With nomination day looming tomorrow, the average voter has thus far been dealt an uninspiring and deficient hand by the main contestants. A brief visit to any of the rallies and smaller public meetings held by either the PPP/C or APNU+AFC would be an underwhelming experience.
The PPP/C’s meetings have painted a fulsome picture of its achievements without presenting the arguments needed to balance the narrative. Particularly troubling has been the harking back to its traumas of the sixties and the seventies and dire warnings about what the PNC would do if it was returned to power as part of APNU+AFC. This is a most bankrupt strategy and detracts from the need to present a cohesive vision for the future. If the PNC’s past is what the ruling party is banking on to win the elections it is disdaining of the 18 to 35 cohort which has no first-hand knowledge of that period. How many of these persons and those older will simply take at face value that were this alliance to be elected, the AFC would be quickly booted out based on d’Aguiar’s experience with Burnham in 1964?
In the euphoria of its alliance, APNU+AFC has been left on the defensive in relation to the assaults launched on it by the PPP/C. These attacks pertain to the reneging on the commitment not to join up with either of the main parties, the prospect that Indo-Guyanese who voted for the AFC in 2011 would desert in droves and the forging of an alliance with a group whose rigged elections and other misdeeds have not been explained or atoned for.

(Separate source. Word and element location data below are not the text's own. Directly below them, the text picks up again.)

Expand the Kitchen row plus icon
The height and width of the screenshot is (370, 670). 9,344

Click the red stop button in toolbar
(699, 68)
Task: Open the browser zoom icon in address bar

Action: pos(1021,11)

Needless to say, both campaigns have been replete with vitriol and personal attacks. There is only so much that can be said about the chestnuts that have been introduced on the campaign platform. Guyanese deserve far better. This election is shaping up to be perhaps the most important since independence and its winner will face the challenge of many intractable problems that will require immediate and considered treatment. There is therefore no time to waste and the electorate must be given a full opportunity to dissect, discuss and challenge the stances of the major parties on the issues of the day.
Traditionally, parties have aimed to have this discussion within the confines of turgid, uninspired manifestos which are still to be issued though the PPP/C yesterday published excerpts of what it styled as its vision for the country. As useful as a manifesto can be, it is riddled with generalities and suffers from the limitation of believability. The prime example of this would be the PPP/C’s solemn promise in 2011 to hold local government elections within one year if it gained power. It went back on this despite an arduous campaign by civil society for it to honour its commitment. Its contrived excuses have not impressed the public.

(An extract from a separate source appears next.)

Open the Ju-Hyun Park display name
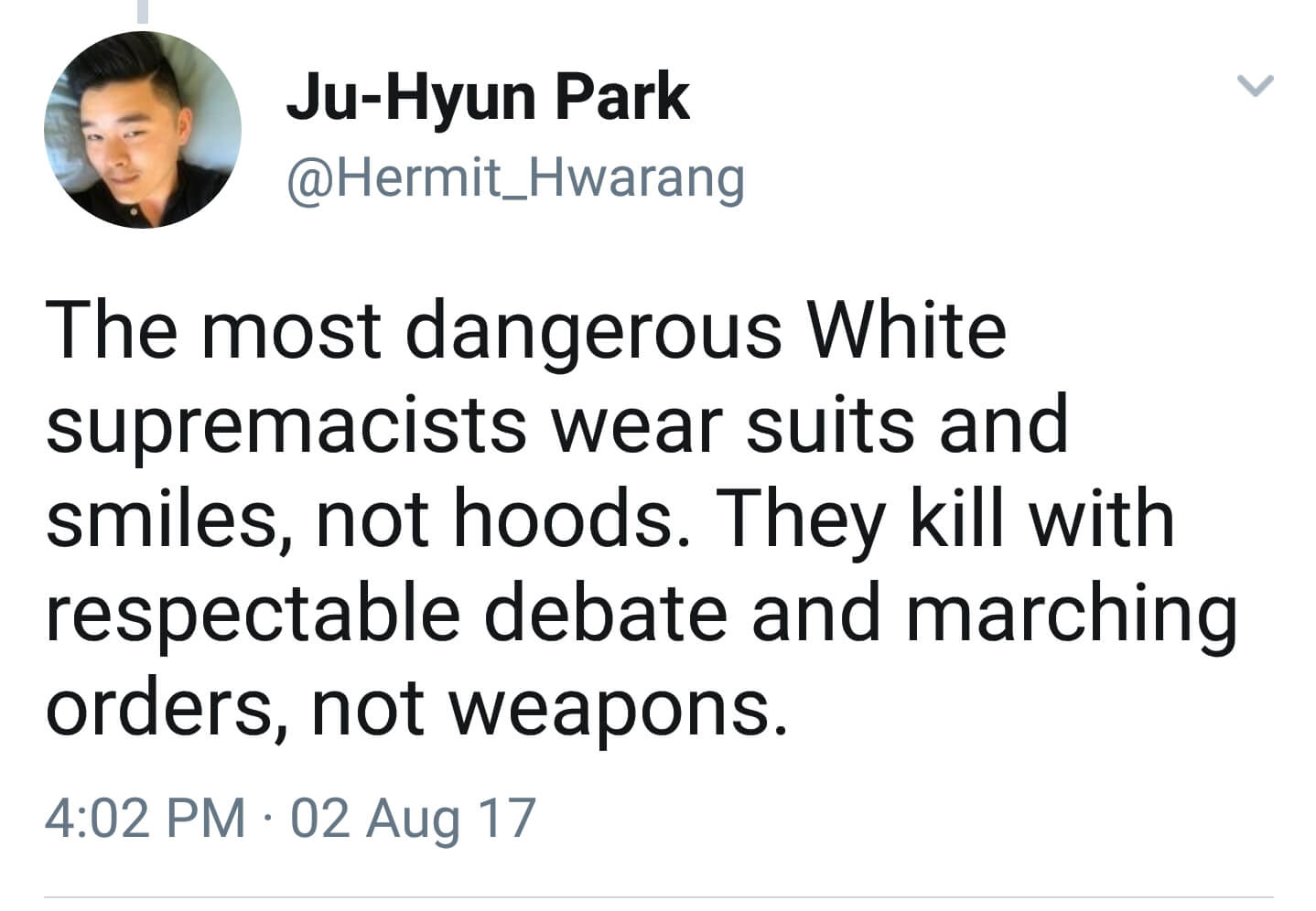The image size is (1316, 911). pos(488,98)
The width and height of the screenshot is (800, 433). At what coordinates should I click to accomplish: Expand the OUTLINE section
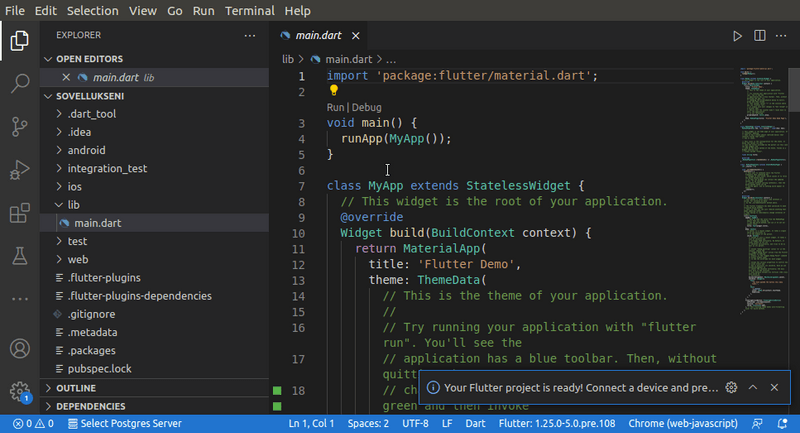pos(76,388)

Both of the main groups must set out precise and practical solutions to the many problems besetting the country. The PPP/C faces the burden of long incumbency. Whatever it is promising today will be met with the refrain `why was it not implemented in the years after the 1992 general elections’?

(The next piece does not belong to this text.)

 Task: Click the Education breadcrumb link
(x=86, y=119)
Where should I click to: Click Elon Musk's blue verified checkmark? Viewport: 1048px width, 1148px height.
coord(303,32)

Nonetheless, both major competitors and others have to rise to the occasion. There must be defined and workable solutions to the vexing problems. These include how to expand real economic and job-led growth, how to grow the productive and services sector, the fate of the sugar industry and finding new and sustainable markets for rice.
In education, the profound problem of teachers’ pay leading to their migration must be confronted with the recognition that successive administrations have failed to come up with the answers. Significantly improving pass rates at English A and Mathematics must be on the table together with the ongoing woes at the underfunded University of Guyana.
The public will await with great interest proposals from both sides on constitutional reform particularly as it relates to the powers of the President, the method of electing the President and making the parliamentary system more effective.
In the security sector, the police have signally been unable to grapple with major crimes. The force specializes in prosecuting mainly small-time criminals. It has failed hopelessly in the cases that really matter such as the recent seizure of cocaine in charcoal at Linden. Surely there will be some fall guy for the discovery of the shipment even though the kingpins remain out of sight and will not be prosecuted. The Crum-Ewing murder has underlined the gross failure of the police and his name must be kept on the lips of all Guyanese as his killing symbolizes much of what is wrong with present day Guyana.
The PPP/C and APNU+AFC can begin elevating the campaign culture by presenting voter-friendly manifestos and then holding town hall-style meetings to explain in greater detail what they are trying to communicate. The public meetings have thus far been vehicles for repeating the colossal one-sided narratives of the two groups without delivering substantive information and plans to the public.